## Data provided
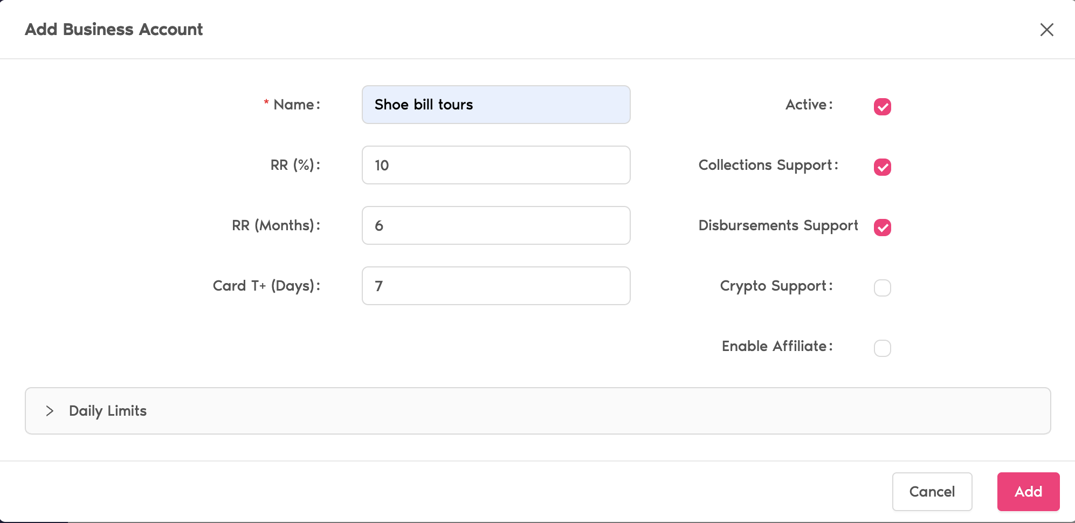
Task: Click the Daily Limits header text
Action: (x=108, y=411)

==

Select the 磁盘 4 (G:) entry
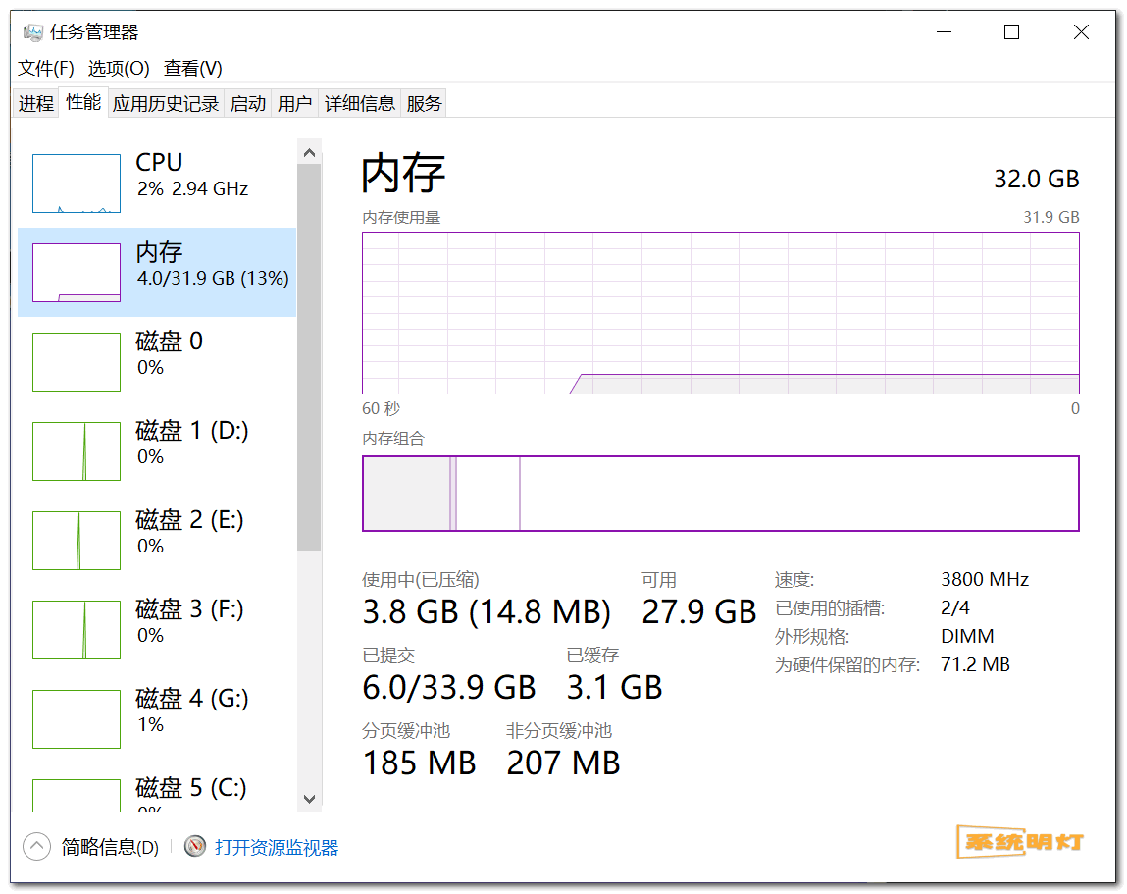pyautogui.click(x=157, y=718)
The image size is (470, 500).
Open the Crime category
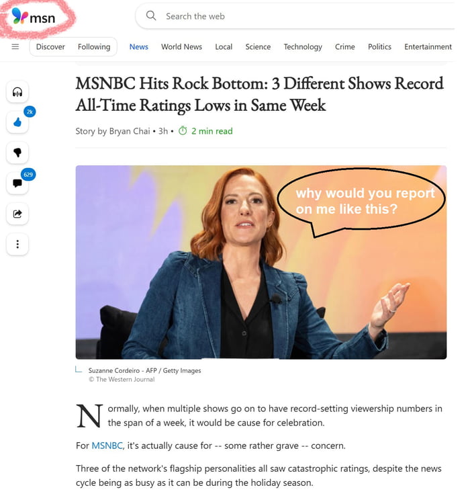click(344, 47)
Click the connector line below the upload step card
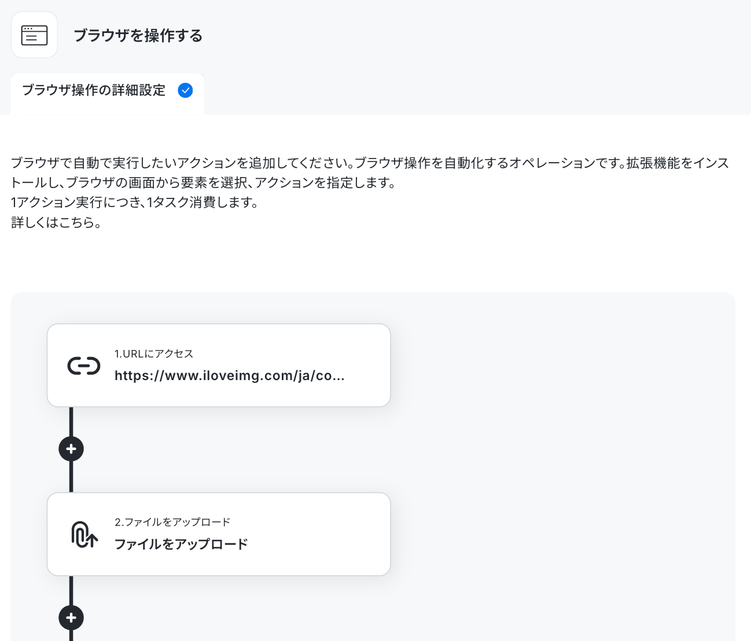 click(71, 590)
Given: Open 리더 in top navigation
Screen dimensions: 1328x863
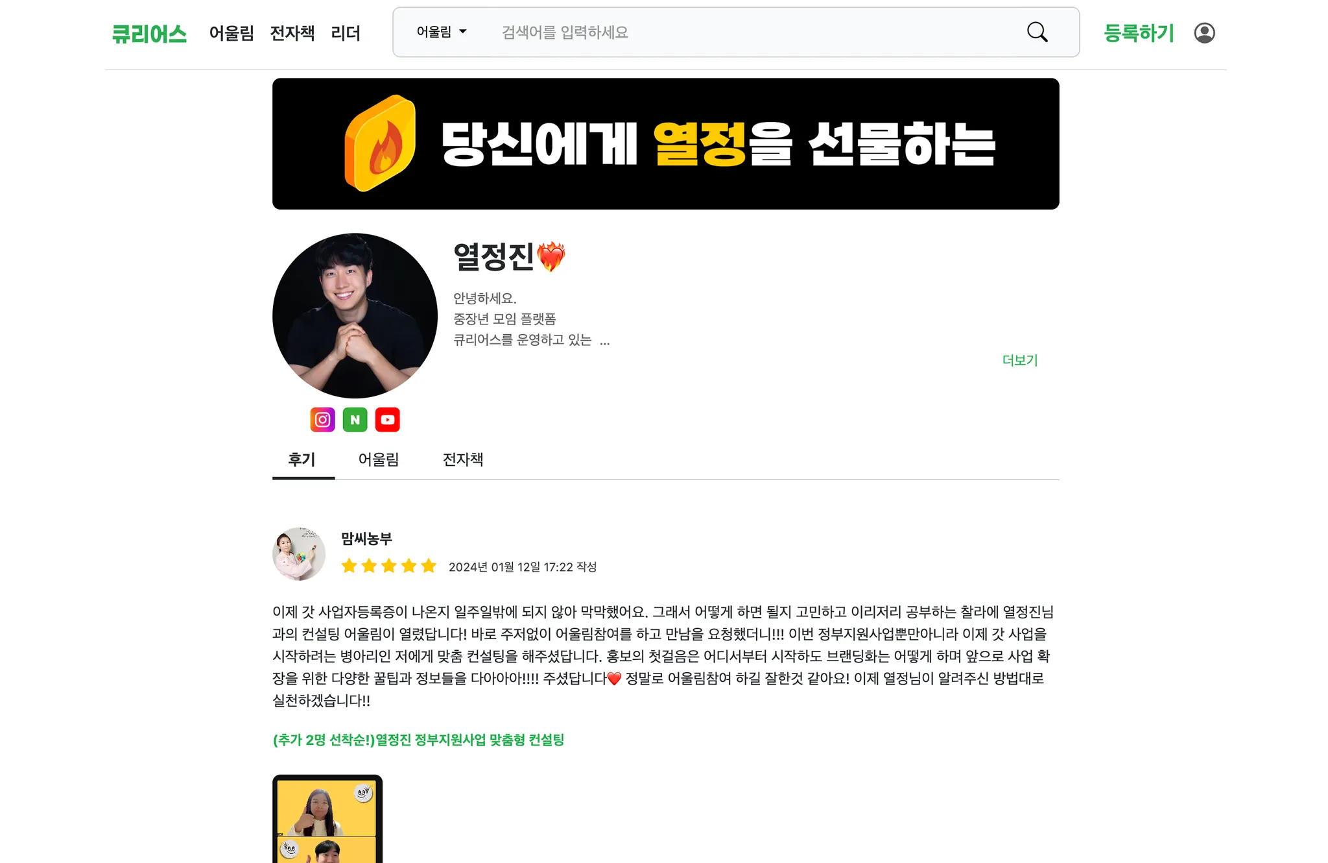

...

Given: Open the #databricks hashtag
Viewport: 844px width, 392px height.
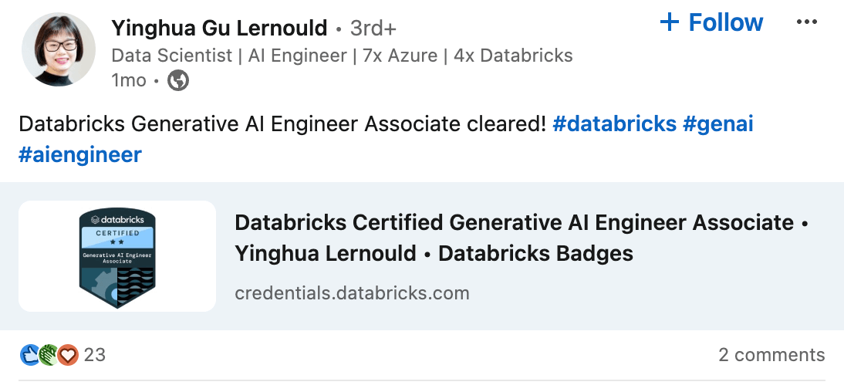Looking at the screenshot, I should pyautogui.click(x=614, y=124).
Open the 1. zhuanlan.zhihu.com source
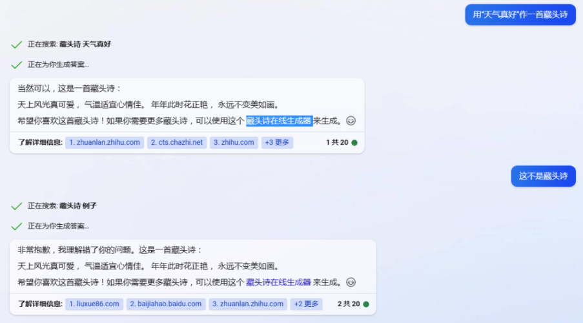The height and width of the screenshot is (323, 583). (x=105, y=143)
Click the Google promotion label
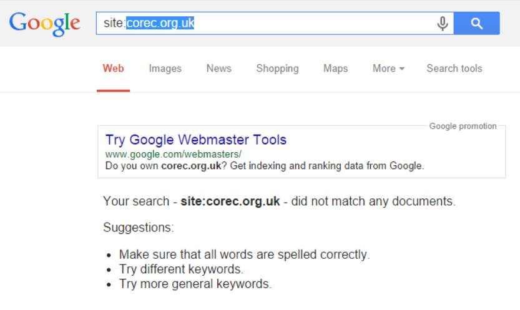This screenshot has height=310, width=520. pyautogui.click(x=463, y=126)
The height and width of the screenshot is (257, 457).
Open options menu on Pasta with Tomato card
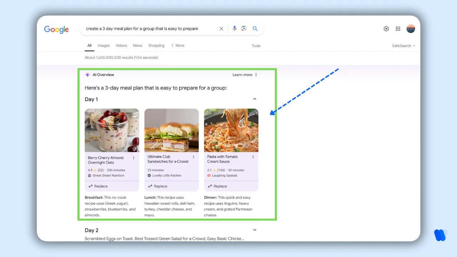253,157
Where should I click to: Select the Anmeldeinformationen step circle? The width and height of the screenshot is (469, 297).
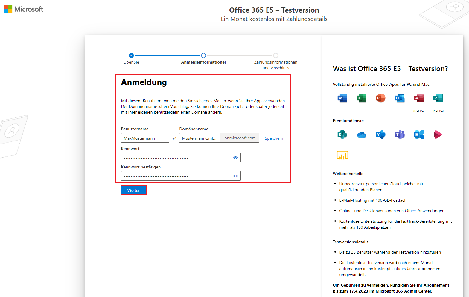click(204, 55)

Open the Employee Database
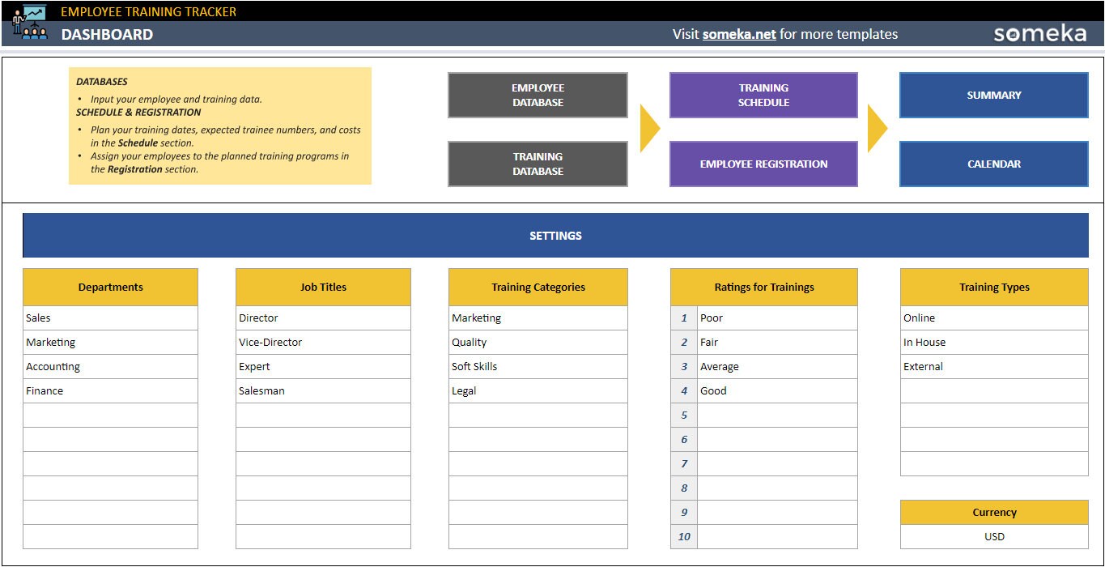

## What you will do
The lines above starting at the one that holds "Where should I" and ending at the one that holds "Open the Employee Database" are to be written out exactly, ends included, and no pictures are to be copied.

## Expected output
Where should I click to: Select the Anmeldeinformationen step circle? The width and height of the screenshot is (469, 297).
click(204, 55)

Open the Employee Database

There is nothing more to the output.